Day 4 Sao Paulo:
Bom Dia from Brazil!
Our first day in Brazil started with a rude awakening to what traffic looks like in a city like Sao Paulo with 20 Million inhabitants. Pro Tip: add an extra hour of commute to every journey. We were taken to an incredible lunch at one of the top restaurants in Sao Paulo to mix with investors and entrepreneurs in the area. Over 40 people involved in the local community shared with us a meal and their insights into the Brazilian startup ecosystem. These entrepreneurs enlightened us on the opportunities present to the budding entrepreneurs in the region.
The community of entrepreneurs in Brazil all share an incredible attitude of optimism and opportunity about their country. They see the fact that 200 Million people are quickly getting online and getting credit which make online transactions easier and easier. They are not alone in their optimism either, the european and american venture funds and entrepreneurs see this as a wide open market to replicate established ideas in and make them inherently Brazilian.
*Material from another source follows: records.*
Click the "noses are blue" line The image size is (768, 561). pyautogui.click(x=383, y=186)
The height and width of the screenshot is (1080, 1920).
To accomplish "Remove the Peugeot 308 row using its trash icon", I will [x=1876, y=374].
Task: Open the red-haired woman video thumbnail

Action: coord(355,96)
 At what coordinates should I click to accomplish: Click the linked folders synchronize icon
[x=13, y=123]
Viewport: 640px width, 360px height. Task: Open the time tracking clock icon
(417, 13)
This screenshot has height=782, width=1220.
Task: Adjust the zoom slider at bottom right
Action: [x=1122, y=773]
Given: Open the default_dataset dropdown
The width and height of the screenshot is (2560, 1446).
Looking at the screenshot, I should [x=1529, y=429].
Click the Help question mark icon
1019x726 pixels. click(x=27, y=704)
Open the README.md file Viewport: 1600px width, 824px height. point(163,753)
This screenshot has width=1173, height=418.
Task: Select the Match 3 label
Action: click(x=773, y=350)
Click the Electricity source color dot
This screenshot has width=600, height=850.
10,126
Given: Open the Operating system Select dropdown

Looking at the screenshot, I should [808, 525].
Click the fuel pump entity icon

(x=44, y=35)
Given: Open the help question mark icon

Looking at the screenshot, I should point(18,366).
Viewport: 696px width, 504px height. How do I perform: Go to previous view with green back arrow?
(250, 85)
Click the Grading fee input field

We met some young American entrepreneurs who had moved to Sao Paulo to tackle the local market. The idea is that it is easier to build a $100M company in Brazil than it is in the US or Europe these days. Brazil has a distinct logistical advantage that other countries in the region lack (good central post office system) which facilitates ecommerce. This alone could be a valuable metric if you were looking to get into ecommerce in other emerging markets.
Day 5: Sao Paulo
One of the most fascinating things we learned while meeting with local entrepreneurs was the obstacles they face in hiring and ramping up their teams down here. Employment laws are so anti-employer compared to the United States it makes you wonder who would want to risk setting up a company here. Employment and labor costs are so high that talent is comparable in price to San Francisco.
Despite the hurdles of setting up a business and staffing it, there is an incredible energy down here that will definitely create a slew of big multi-national, world class startups. I have no doubt that we will see the next Amazon pop up in Brazil soon. Which makes me wonder why isn’t Amazon trying to become the Amazon of the Amazon?